Jamie from Mizzou: “New Orleans has such a diverse, rich culture. These are the reasons why we kinda in a sense gave away our spring break. But we’ve been having a great time, meeting new people. I have more fun doing this than getting drunk.”

Julia from Haldane High School: “We try to expose them to all the culture down here. I’ve said about this trip when talking to the Bord of Education or other administrators, when you’re from New York and you come to the South, you come to a place like New Orleans, the culture that’s in New Orleans is–I’ve traveled to many many cities in the United States, and I don’t know that there’s another city you get almost an international vibe from.”

On why they get involved:
Madison from Stetson University: “My spring break, I would be doing whatever I wanted, but I thought it was a great idea to spend the week doing something a little bit more selfless and being able to give back and do something that made a difference. I’ve always had a passion for doing volunteer work, so I thought it fit right in. My mom’s always brought me up to look farther than the tip of my nose. She’s always made it very important in our house that we get a broader education on what’s out there. She wants us to make sure we’re conscious of the benefits that we have. If you are luckier, being able to give back and ensure that others are able to prosper as well is important, because you know the only way the world can continue going around is if we help each other succeed.”
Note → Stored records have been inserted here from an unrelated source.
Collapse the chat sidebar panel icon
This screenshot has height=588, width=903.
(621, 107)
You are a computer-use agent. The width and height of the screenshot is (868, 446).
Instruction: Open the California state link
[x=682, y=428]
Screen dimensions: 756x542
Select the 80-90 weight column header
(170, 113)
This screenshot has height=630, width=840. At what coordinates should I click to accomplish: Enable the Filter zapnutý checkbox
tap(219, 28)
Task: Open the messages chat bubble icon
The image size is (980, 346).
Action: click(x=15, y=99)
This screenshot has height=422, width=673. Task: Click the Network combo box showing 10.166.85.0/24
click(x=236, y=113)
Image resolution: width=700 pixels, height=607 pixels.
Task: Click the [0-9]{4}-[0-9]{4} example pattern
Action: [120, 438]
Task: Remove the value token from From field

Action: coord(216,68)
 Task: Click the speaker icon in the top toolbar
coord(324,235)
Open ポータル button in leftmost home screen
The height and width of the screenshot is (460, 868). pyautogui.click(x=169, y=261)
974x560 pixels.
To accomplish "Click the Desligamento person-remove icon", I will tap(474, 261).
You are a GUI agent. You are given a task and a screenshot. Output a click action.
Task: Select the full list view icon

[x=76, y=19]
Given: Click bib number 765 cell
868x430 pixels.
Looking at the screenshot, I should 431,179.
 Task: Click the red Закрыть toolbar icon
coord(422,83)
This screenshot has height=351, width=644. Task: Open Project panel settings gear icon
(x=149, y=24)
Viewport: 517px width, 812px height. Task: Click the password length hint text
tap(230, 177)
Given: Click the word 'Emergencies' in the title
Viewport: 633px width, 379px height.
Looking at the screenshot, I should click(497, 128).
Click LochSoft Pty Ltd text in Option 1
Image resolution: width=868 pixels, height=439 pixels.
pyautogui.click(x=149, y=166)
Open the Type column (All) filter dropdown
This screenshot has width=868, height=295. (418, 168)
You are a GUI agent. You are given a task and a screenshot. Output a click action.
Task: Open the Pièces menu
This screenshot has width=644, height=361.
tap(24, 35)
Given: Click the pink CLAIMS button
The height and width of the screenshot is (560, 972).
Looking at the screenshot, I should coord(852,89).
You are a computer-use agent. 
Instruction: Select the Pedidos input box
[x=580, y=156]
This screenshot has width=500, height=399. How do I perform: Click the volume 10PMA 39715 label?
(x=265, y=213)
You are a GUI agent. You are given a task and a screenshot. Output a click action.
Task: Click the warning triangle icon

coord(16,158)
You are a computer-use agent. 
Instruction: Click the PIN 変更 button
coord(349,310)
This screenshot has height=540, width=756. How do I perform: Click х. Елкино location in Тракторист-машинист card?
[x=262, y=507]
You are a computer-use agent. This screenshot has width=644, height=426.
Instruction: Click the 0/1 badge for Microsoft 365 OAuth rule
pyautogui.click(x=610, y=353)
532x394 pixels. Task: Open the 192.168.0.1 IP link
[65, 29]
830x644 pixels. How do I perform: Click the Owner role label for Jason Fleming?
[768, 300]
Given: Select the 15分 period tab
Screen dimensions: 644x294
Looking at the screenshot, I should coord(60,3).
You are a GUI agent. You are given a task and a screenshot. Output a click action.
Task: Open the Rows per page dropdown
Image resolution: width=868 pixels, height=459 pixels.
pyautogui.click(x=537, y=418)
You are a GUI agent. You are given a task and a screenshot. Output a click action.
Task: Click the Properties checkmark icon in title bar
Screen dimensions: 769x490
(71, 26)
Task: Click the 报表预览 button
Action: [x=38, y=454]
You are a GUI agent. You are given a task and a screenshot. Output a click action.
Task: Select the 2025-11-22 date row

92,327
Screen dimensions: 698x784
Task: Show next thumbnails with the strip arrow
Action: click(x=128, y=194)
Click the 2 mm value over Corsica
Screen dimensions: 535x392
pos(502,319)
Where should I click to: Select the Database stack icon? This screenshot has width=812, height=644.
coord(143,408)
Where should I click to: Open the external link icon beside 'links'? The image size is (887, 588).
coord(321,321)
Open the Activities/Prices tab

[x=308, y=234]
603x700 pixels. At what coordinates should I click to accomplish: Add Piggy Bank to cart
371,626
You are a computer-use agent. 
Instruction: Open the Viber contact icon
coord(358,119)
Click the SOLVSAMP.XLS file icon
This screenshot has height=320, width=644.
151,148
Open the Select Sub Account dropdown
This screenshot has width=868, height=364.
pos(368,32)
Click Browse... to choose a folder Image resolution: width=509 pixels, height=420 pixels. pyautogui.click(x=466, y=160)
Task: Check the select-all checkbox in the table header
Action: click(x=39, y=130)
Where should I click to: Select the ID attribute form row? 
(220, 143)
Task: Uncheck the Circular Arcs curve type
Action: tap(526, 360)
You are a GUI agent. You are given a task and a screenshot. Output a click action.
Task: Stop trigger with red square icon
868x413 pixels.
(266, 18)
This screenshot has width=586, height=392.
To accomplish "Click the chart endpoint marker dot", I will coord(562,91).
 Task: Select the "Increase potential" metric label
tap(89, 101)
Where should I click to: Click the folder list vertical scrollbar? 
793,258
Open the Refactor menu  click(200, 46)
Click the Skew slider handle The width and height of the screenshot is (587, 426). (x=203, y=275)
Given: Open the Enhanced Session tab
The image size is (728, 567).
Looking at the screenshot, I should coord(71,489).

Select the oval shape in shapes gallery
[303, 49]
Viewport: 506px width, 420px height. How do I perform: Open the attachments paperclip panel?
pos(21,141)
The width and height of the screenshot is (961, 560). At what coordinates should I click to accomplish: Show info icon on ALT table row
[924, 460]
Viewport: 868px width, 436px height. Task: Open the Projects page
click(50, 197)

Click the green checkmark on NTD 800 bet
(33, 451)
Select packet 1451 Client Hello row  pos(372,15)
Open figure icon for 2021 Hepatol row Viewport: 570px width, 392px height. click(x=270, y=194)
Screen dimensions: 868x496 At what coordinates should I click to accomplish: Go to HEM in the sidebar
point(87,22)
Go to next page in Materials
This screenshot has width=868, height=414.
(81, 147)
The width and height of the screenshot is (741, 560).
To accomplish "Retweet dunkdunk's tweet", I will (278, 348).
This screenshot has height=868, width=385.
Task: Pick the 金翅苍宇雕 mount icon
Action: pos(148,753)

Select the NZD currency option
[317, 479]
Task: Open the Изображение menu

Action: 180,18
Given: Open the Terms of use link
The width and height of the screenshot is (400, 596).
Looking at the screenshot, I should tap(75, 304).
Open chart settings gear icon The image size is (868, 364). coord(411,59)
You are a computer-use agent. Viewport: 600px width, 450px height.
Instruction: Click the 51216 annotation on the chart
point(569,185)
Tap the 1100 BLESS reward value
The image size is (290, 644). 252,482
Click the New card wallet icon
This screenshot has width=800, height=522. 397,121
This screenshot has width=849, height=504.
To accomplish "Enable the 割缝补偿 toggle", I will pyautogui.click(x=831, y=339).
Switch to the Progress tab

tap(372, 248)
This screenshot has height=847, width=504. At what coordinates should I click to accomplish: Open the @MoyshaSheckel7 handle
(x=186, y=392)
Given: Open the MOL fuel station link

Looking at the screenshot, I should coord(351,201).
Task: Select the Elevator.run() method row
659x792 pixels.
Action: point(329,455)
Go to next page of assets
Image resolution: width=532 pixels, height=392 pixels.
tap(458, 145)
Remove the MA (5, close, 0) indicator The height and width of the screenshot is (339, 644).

Jamie from Mizzou: “It gives us this alternative. Instead of going out and partying, we actually do service instead. We’ve been planning this since May last year.”

Karolina from Mizzou: “I’m interested in public health since I wanna go to med school i the future. I think it’s so important to work with different communities because you’re exposed to different people. Those are the people I’m gonna be impacting. I think it’s important to give back to a community that’s given so much to me.”